→ WHAT TO PRODUCE
Please reproduce the following lines with no changes.

Word and item location data
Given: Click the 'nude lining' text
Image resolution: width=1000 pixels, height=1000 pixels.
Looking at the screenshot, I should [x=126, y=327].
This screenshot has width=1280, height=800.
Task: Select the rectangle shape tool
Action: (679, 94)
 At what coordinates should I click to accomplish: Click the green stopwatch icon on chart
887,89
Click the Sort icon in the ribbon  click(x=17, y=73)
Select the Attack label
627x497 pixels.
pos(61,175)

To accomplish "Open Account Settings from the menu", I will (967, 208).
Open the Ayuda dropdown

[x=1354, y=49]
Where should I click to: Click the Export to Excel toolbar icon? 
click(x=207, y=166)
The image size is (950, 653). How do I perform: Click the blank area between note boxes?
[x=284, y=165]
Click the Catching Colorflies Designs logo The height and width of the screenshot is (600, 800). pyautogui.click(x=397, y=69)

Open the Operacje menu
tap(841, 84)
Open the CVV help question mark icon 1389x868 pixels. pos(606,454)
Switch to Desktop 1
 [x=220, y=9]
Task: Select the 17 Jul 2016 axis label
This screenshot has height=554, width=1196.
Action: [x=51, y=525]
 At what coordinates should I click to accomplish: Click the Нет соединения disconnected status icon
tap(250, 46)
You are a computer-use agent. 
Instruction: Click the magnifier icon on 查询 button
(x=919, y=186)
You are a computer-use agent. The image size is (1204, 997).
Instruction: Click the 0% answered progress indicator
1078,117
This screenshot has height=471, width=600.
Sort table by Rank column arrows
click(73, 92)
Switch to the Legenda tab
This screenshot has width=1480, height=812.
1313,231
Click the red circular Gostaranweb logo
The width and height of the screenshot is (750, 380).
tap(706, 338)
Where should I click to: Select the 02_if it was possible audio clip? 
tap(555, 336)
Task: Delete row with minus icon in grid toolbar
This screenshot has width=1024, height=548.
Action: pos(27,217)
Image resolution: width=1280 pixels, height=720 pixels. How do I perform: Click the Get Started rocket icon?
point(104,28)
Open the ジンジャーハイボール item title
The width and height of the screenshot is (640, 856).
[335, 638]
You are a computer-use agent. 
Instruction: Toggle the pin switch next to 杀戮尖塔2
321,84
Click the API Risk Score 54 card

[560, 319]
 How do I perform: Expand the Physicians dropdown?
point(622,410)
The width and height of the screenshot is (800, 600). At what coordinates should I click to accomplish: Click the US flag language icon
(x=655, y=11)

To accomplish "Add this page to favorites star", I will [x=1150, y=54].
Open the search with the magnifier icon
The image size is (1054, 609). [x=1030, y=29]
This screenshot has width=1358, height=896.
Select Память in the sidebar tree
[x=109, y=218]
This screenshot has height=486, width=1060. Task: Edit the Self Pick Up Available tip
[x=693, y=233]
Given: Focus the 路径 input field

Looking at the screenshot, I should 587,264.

→ EXERCISE RESPONSE
Given: Click the 'nude lining' text
Image resolution: width=1000 pixels, height=1000 pixels.
Looking at the screenshot, I should [x=126, y=327].
This screenshot has width=1280, height=800.
Task: Select the rectangle shape tool
Action: (679, 94)
 At what coordinates should I click to accomplish: Click the green stopwatch icon on chart
887,89
Click the Sort icon in the ribbon  click(x=17, y=73)
Select the Attack label
627x497 pixels.
pos(61,175)

To accomplish "Open Account Settings from the menu", I will (967, 208).
Open the Ayuda dropdown

[x=1354, y=49]
Where should I click to: Click the Export to Excel toolbar icon? 
click(x=207, y=166)
The image size is (950, 653). How do I perform: Click the blank area between note boxes?
[x=284, y=165]
Click the Catching Colorflies Designs logo The height and width of the screenshot is (600, 800). pyautogui.click(x=397, y=69)

Open the Operacje menu
tap(841, 84)
Open the CVV help question mark icon 1389x868 pixels. pos(606,454)
Switch to Desktop 1
 [x=220, y=9]
Task: Select the 17 Jul 2016 axis label
This screenshot has height=554, width=1196.
Action: [x=51, y=525]
 At what coordinates should I click to accomplish: Click the Нет соединения disconnected status icon
tap(250, 46)
You are a computer-use agent. 
Instruction: Click the magnifier icon on 查询 button
(x=919, y=186)
You are a computer-use agent. The image size is (1204, 997).
Instruction: Click the 0% answered progress indicator
1078,117
This screenshot has height=471, width=600.
Sort table by Rank column arrows
click(73, 92)
Switch to the Legenda tab
This screenshot has width=1480, height=812.
1313,231
Click the red circular Gostaranweb logo
The width and height of the screenshot is (750, 380).
tap(706, 338)
Where should I click to: Select the 02_if it was possible audio clip? 
tap(555, 336)
Task: Delete row with minus icon in grid toolbar
This screenshot has width=1024, height=548.
Action: pos(27,217)
Image resolution: width=1280 pixels, height=720 pixels. How do I perform: Click the Get Started rocket icon?
point(104,28)
Open the ジンジャーハイボール item title
The width and height of the screenshot is (640, 856).
[335, 638]
You are a computer-use agent. 
Instruction: Toggle the pin switch next to 杀戮尖塔2
321,84
Click the API Risk Score 54 card

[560, 319]
 How do I perform: Expand the Physicians dropdown?
point(622,410)
The width and height of the screenshot is (800, 600). At what coordinates should I click to accomplish: Click the US flag language icon
(x=655, y=11)

To accomplish "Add this page to favorites star", I will [x=1150, y=54].
Open the search with the magnifier icon
The image size is (1054, 609). [x=1030, y=29]
This screenshot has width=1358, height=896.
Select Память in the sidebar tree
[x=109, y=218]
This screenshot has height=486, width=1060. Task: Edit the Self Pick Up Available tip
[x=693, y=233]
Given: Focus the 路径 input field

Looking at the screenshot, I should 587,264.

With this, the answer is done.